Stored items
========================
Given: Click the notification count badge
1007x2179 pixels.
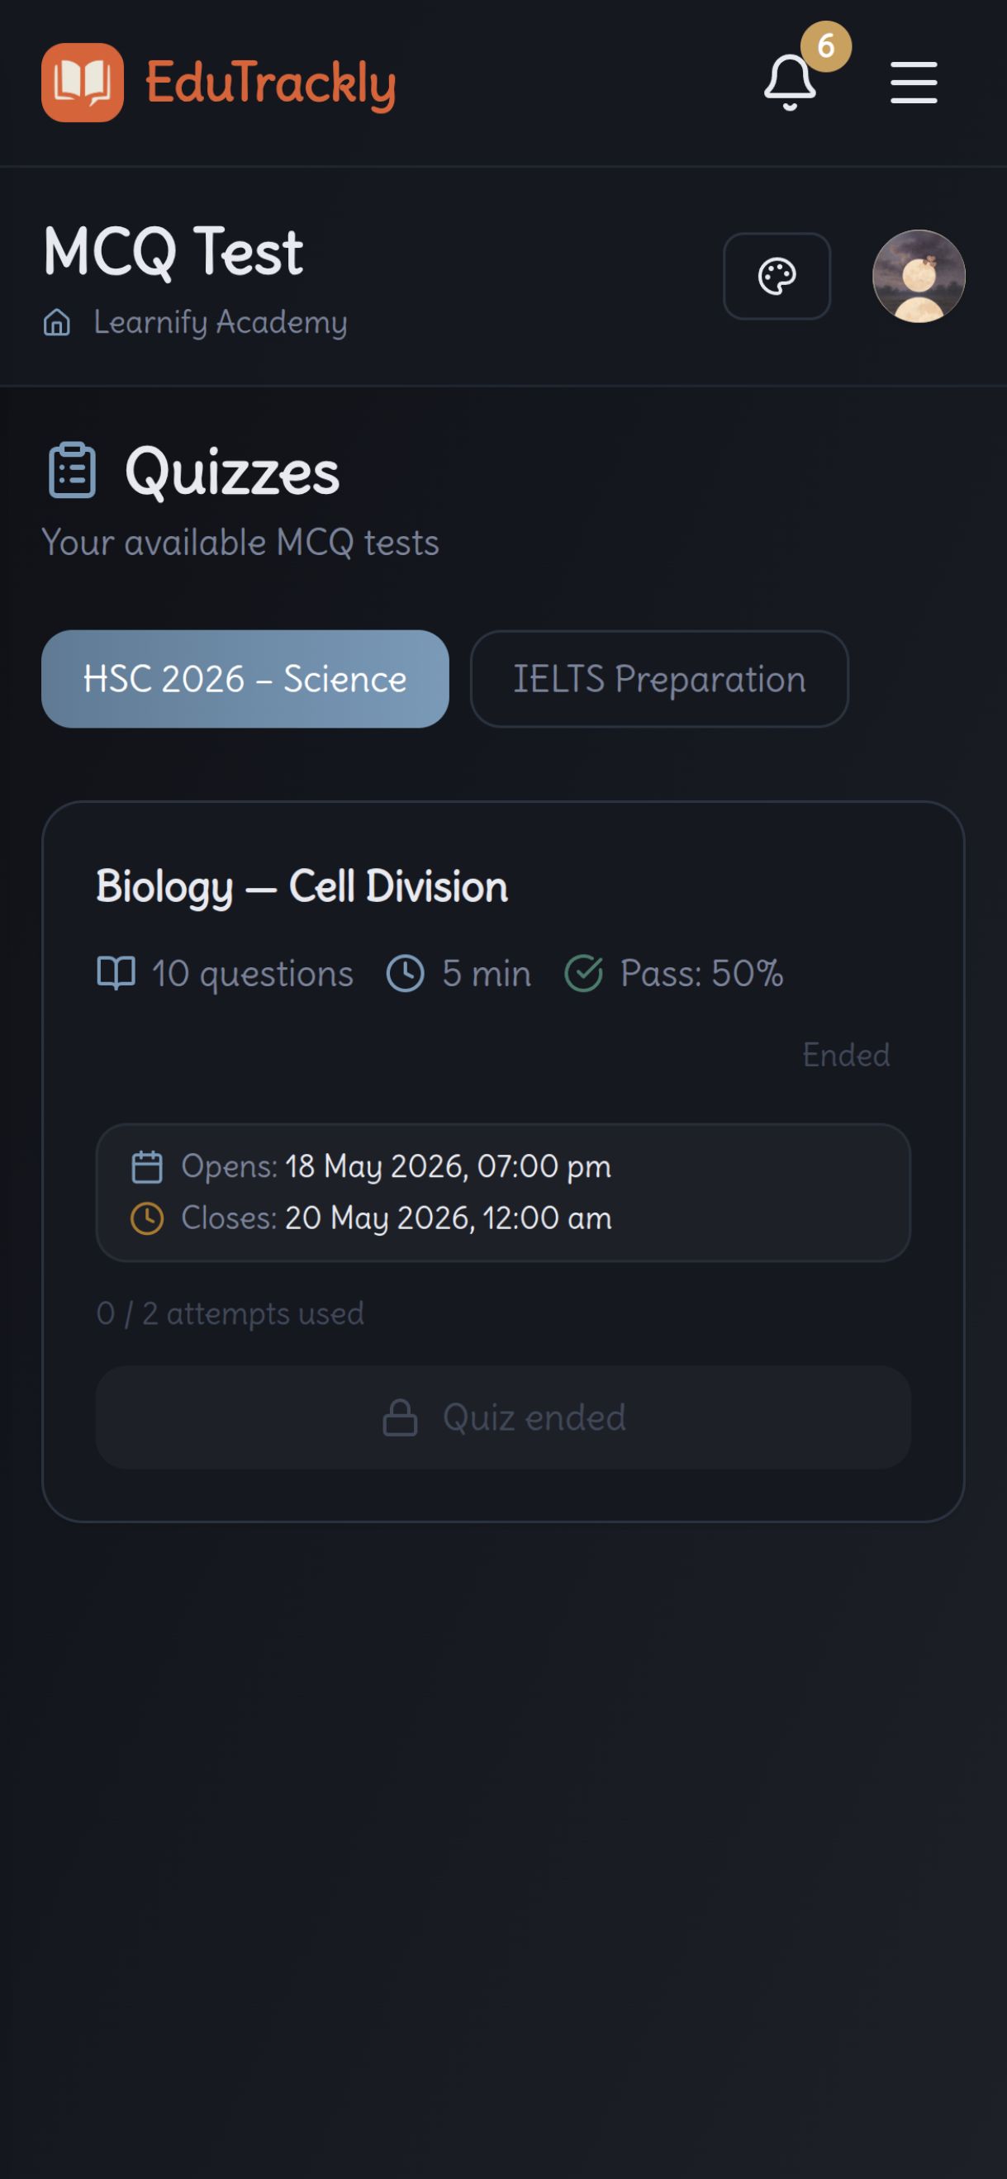Looking at the screenshot, I should pyautogui.click(x=826, y=46).
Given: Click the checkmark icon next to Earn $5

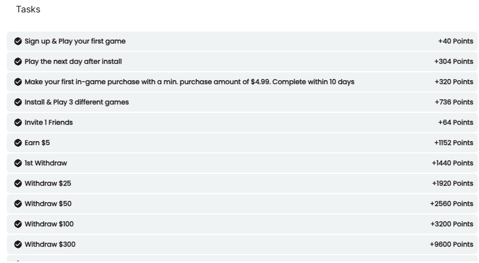Looking at the screenshot, I should pos(18,143).
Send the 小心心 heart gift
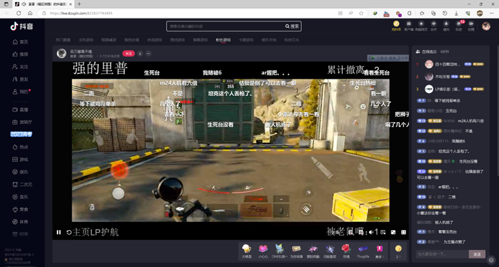 coord(263,251)
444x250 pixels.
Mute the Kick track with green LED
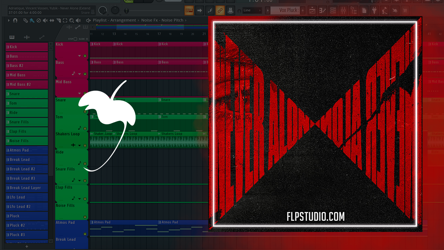(85, 56)
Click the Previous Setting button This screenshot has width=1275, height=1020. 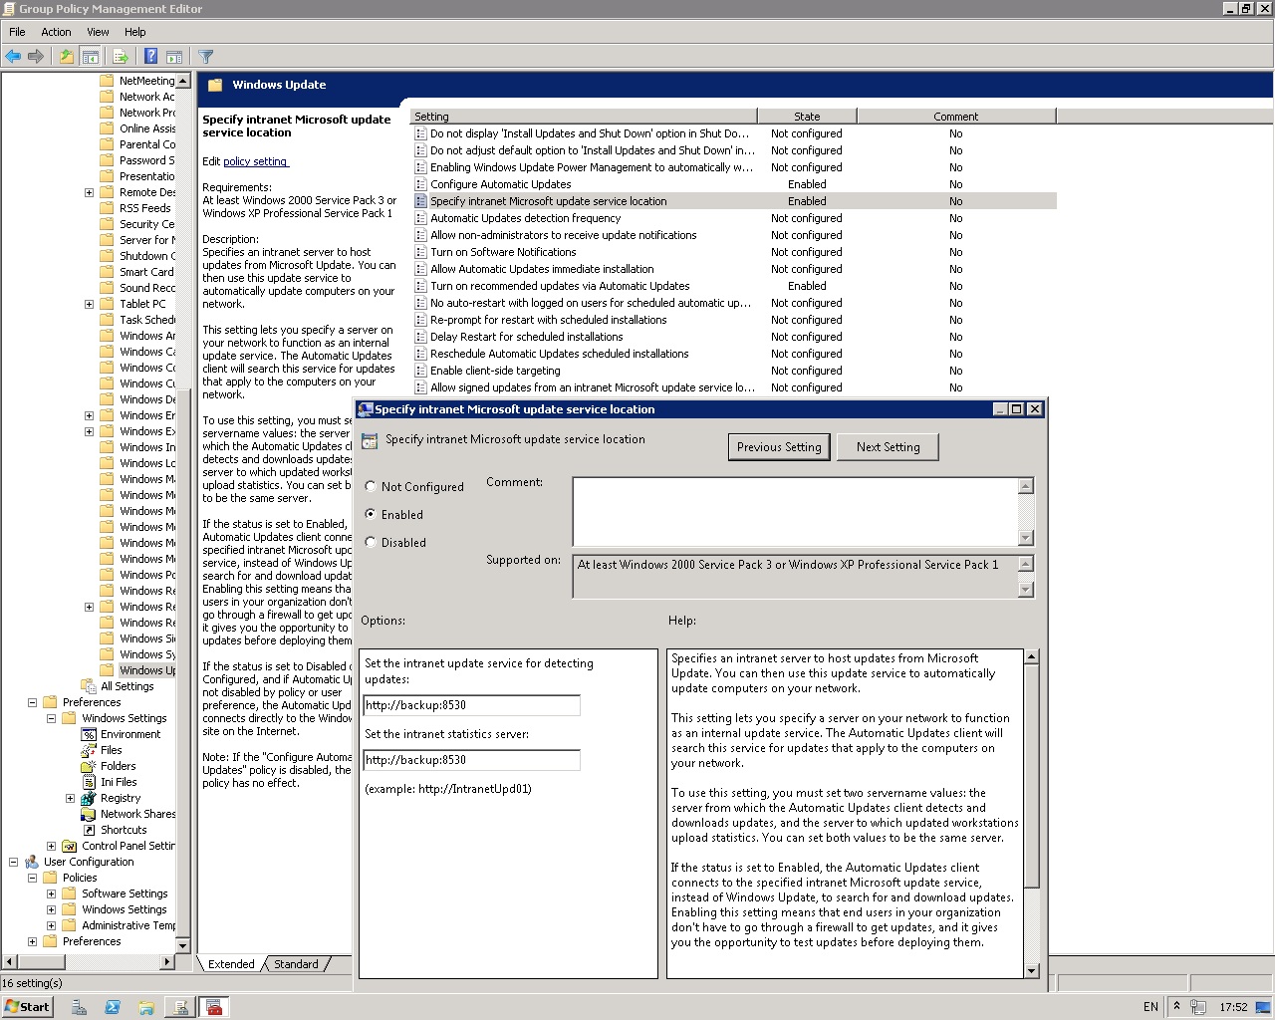click(779, 447)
========================
Before answering, find the line with "444x250 pixels." in the records above; then reproduce exactly each line from the first through that line, leaving out pictures.

Given: Click the notification count badge
1007x2179 pixels.
Looking at the screenshot, I should pyautogui.click(x=826, y=46).
Given: Click the checkmark icon next to Earn $5

Looking at the screenshot, I should pos(18,143).
Send the 小心心 heart gift
 coord(263,251)
444x250 pixels.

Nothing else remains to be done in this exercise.